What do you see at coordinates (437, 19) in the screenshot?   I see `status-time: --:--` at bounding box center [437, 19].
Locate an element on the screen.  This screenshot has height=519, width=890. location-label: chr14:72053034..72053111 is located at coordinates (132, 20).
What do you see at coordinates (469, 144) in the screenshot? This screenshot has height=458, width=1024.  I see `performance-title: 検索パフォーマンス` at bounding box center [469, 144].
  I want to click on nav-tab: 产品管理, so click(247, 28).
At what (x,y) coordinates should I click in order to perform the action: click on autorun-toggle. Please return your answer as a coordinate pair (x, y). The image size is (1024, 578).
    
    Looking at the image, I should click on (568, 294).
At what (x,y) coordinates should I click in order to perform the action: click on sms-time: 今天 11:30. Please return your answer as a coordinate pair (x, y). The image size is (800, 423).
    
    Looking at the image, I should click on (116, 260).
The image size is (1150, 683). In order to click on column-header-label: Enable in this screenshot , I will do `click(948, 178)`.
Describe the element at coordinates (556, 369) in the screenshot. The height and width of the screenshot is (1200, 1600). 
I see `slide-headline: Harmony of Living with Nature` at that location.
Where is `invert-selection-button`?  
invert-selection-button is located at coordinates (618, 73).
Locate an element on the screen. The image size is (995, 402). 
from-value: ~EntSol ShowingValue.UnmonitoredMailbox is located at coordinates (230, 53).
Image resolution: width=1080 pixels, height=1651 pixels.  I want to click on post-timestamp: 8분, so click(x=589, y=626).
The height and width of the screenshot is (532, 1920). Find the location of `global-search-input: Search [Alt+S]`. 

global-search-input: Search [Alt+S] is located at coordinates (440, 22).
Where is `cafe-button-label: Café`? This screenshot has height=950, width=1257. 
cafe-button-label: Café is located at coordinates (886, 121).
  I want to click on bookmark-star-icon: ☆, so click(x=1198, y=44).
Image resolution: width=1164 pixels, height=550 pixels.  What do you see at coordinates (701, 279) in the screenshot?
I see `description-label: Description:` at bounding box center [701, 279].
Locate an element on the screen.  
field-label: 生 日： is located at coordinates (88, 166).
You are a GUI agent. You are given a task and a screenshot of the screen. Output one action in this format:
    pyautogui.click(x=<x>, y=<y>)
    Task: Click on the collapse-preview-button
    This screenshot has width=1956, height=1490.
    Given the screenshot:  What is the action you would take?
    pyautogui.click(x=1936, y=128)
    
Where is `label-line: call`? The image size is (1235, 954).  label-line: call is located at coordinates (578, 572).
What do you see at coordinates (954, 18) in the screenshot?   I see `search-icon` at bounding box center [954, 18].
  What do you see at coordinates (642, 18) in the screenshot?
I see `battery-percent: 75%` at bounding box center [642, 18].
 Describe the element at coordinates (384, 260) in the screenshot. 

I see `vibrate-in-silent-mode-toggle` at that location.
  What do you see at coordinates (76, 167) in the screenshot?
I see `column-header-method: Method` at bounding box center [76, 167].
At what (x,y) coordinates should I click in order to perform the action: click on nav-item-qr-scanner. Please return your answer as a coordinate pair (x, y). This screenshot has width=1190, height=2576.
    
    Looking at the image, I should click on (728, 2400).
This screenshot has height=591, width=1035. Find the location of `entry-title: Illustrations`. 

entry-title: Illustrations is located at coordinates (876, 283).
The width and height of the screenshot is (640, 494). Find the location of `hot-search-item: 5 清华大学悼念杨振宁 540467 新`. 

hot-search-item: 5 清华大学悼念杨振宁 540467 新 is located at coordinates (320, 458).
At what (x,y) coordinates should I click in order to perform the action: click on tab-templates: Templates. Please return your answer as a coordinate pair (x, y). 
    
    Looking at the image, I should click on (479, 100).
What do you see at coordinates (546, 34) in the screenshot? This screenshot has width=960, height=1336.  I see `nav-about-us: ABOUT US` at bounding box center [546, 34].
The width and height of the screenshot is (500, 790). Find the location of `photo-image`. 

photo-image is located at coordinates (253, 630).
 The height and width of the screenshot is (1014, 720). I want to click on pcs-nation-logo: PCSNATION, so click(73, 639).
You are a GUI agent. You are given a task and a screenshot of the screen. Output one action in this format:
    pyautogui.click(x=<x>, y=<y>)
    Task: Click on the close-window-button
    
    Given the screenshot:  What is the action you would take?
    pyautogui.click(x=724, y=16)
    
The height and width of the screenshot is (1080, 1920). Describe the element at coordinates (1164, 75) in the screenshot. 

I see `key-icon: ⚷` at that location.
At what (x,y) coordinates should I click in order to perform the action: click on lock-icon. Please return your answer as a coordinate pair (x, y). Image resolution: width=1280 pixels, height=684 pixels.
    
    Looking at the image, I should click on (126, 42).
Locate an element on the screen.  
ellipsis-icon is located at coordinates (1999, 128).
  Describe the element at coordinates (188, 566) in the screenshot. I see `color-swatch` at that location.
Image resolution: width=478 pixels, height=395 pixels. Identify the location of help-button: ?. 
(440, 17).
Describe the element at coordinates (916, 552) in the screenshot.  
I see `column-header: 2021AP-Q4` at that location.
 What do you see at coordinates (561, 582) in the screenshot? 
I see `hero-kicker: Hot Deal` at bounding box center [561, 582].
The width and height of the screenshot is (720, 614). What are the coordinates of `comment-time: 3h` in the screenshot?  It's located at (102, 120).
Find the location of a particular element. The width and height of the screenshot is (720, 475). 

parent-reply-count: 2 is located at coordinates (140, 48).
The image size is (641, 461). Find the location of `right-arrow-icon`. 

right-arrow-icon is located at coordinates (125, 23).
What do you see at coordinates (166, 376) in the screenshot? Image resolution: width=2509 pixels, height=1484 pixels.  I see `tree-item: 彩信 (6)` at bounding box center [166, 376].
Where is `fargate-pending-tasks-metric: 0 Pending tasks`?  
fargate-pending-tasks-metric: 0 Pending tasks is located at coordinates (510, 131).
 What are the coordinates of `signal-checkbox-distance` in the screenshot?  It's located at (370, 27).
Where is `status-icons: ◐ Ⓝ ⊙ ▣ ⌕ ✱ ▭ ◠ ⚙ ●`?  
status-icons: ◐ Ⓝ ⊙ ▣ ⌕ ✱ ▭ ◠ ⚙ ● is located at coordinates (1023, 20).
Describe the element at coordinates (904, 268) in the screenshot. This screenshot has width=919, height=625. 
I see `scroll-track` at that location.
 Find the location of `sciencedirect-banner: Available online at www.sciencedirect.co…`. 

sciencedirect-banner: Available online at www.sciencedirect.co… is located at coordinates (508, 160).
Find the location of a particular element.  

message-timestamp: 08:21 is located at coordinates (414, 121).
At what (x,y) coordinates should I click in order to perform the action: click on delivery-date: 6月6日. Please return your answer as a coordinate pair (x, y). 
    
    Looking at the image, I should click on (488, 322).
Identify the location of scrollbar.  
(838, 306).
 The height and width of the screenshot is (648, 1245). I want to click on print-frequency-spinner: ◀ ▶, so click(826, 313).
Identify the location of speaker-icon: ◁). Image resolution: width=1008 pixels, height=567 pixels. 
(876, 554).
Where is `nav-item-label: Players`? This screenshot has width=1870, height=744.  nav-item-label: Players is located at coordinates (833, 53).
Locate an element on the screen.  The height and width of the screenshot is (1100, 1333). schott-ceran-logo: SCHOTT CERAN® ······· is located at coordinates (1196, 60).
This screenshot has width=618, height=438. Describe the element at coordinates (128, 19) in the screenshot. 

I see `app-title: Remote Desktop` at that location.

────

- _WHAT YOU HAVE TO DO_
Return every line of the records above that contains the string "search".

- _RESPONSE TO THIS TASK_
The height and width of the screenshot is (532, 1920). Find the location of `global-search-input: Search [Alt+S]`. 
global-search-input: Search [Alt+S] is located at coordinates (440, 22).
What do you see at coordinates (954, 18) in the screenshot?   I see `search-icon` at bounding box center [954, 18].
The width and height of the screenshot is (640, 494). Find the location of `hot-search-item: 5 清华大学悼念杨振宁 540467 新`. 
hot-search-item: 5 清华大学悼念杨振宁 540467 新 is located at coordinates (320, 458).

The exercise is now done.